=== Task brief ===
Rewrite the entries starting at the line containing "Open the Default namespace combo box" and ending at the end of the entries as a Markdown table with columns "Row" and "Line", skipping blank lines and leaving out the pictures.

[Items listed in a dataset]
==============================

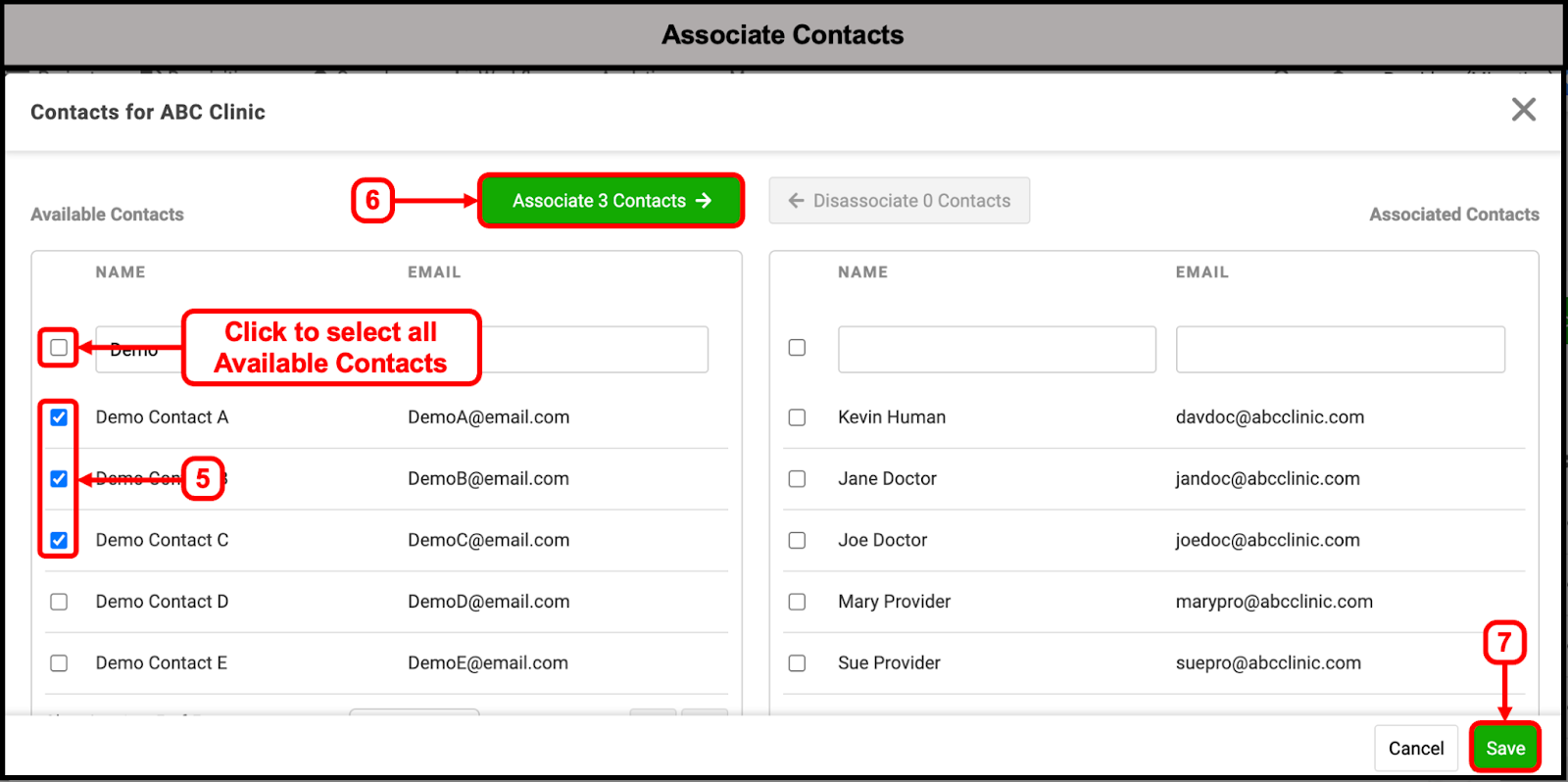The image size is (1568, 782).
Task: Uncheck Demo Contact A checkbox
Action: (x=59, y=417)
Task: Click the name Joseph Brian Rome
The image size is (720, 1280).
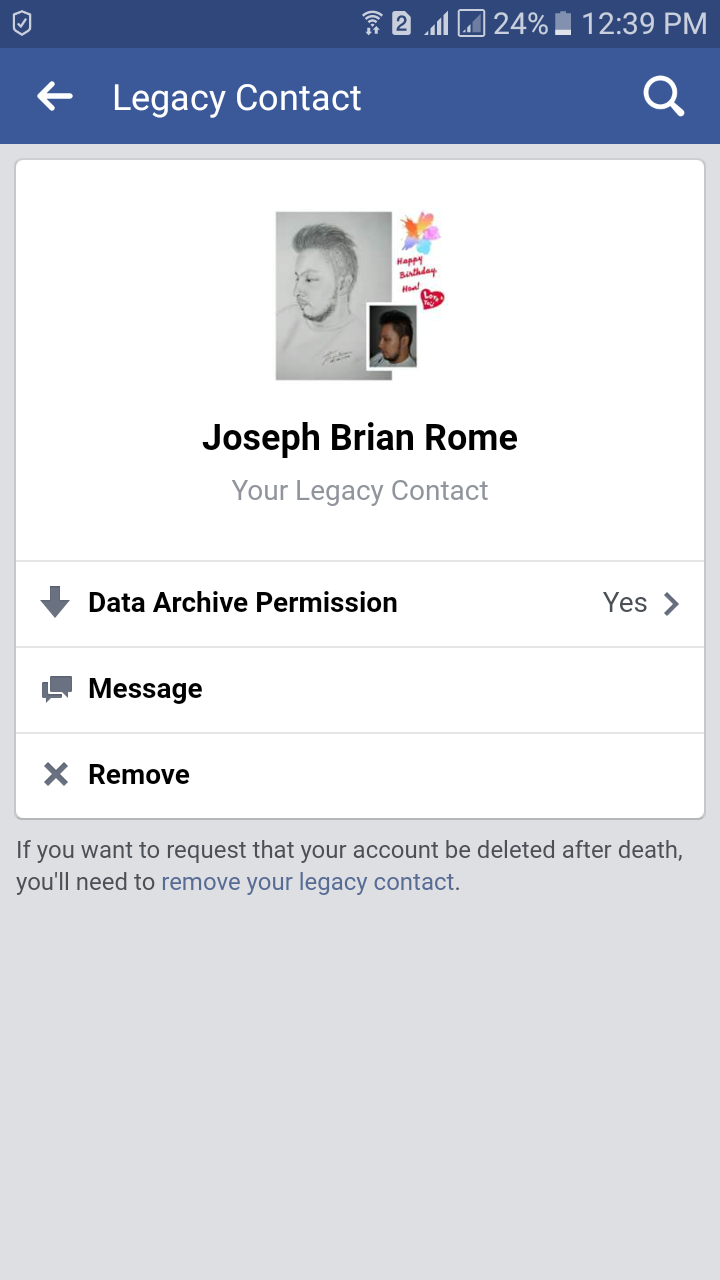Action: [x=360, y=437]
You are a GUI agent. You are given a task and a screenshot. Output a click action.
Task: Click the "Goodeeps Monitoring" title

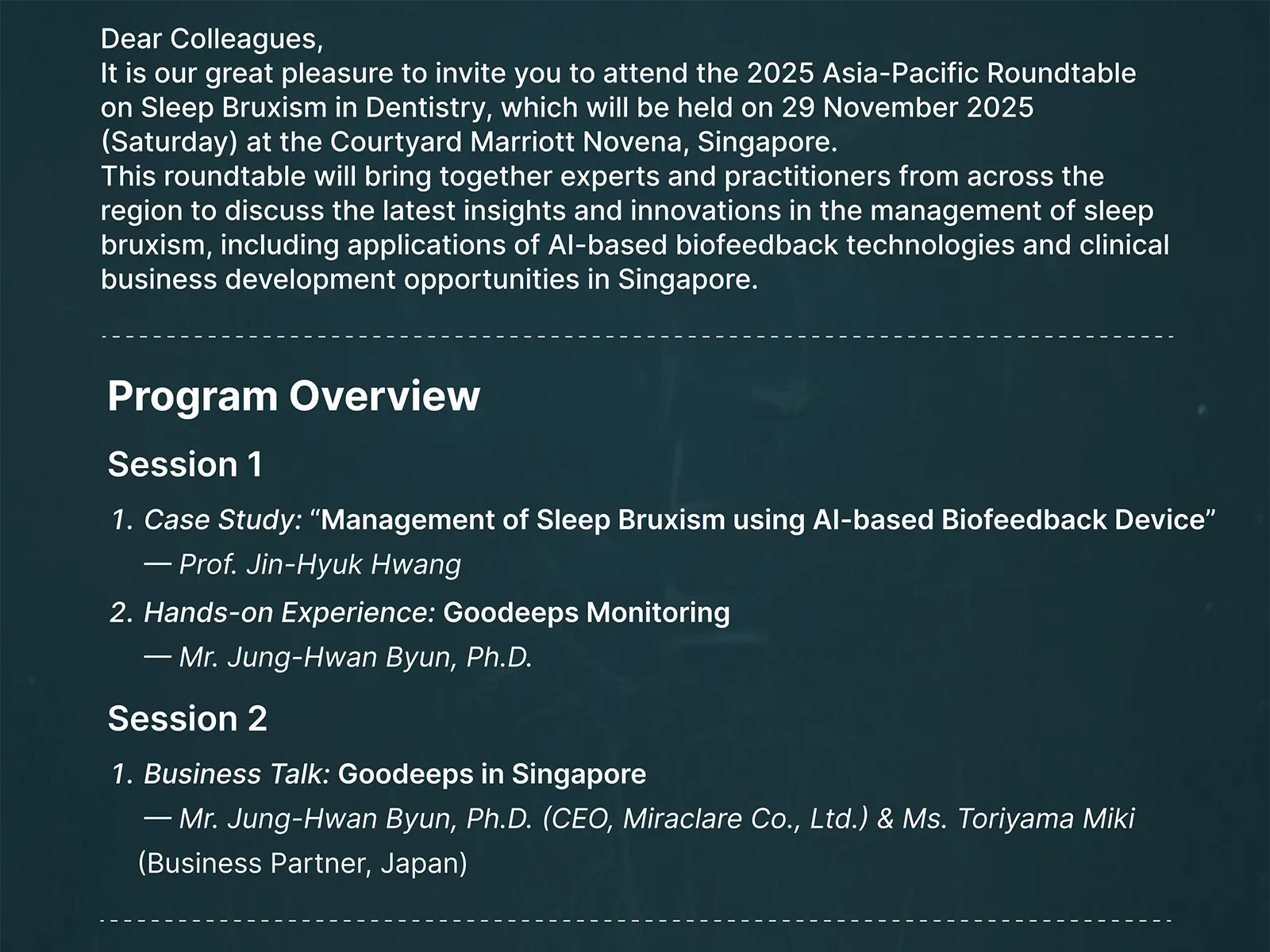tap(586, 612)

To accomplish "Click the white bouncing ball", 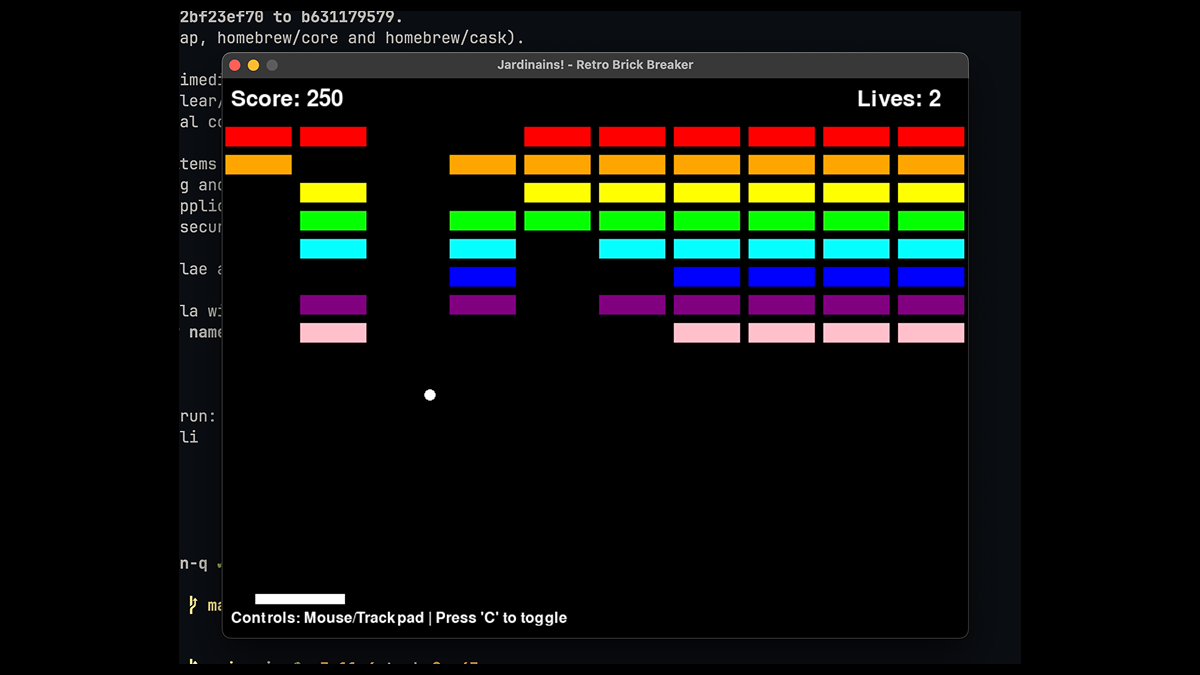I will (x=430, y=395).

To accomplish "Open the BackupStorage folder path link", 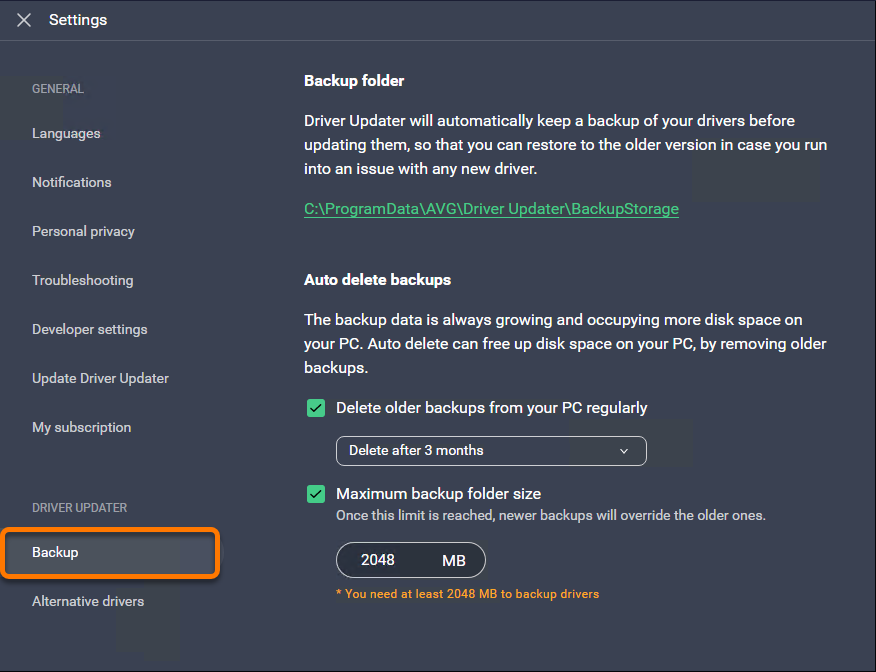I will 491,209.
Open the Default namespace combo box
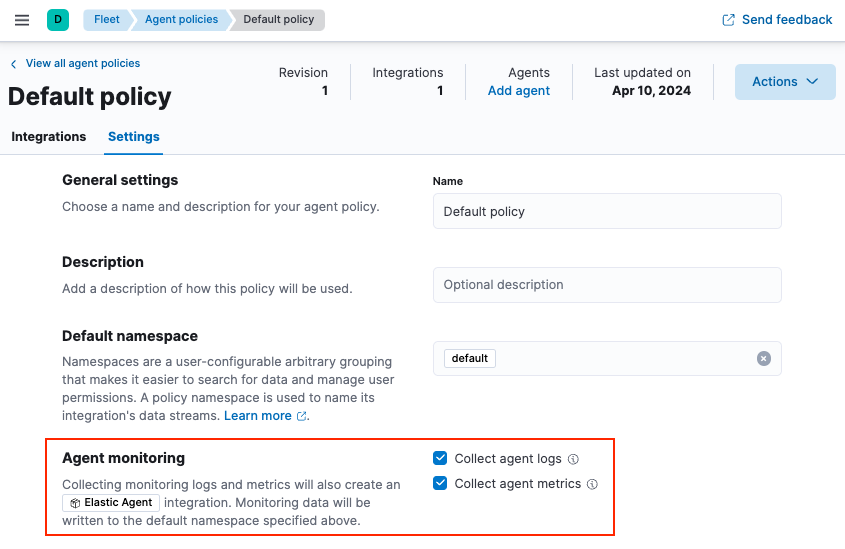The image size is (845, 549). tap(620, 359)
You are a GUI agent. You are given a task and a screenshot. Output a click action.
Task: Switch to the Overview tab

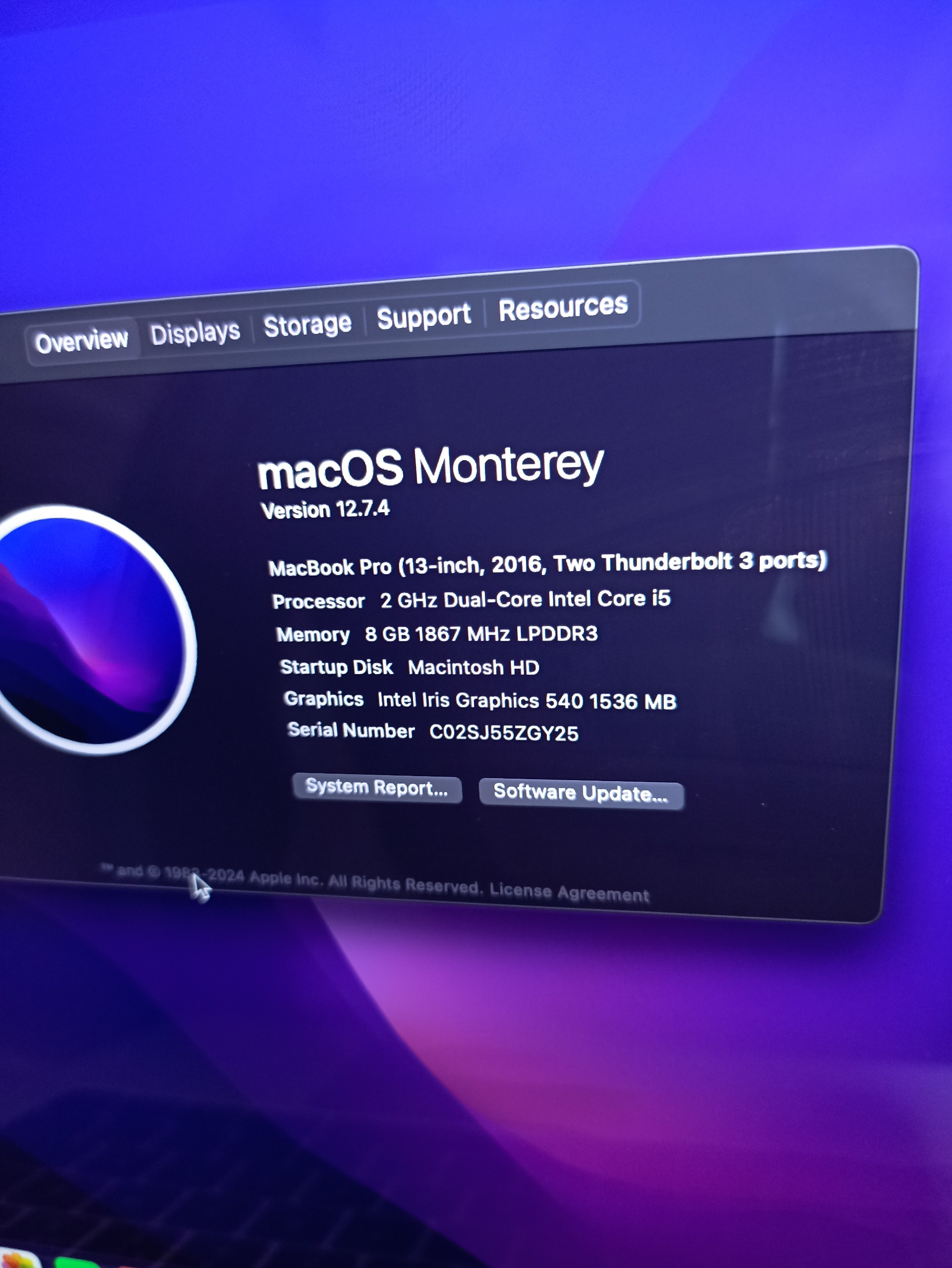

==============================

=== Result ===
| Row | Line |
|---|---|
| 1 | Open the Default namespace combo box |
| 2 | The image size is (845, 549). tap(620, 359) |
| 3 | You are a GUI agent. You are given a task and a screenshot. Output a click action. |
| 4 | Task: Switch to the Overview tab |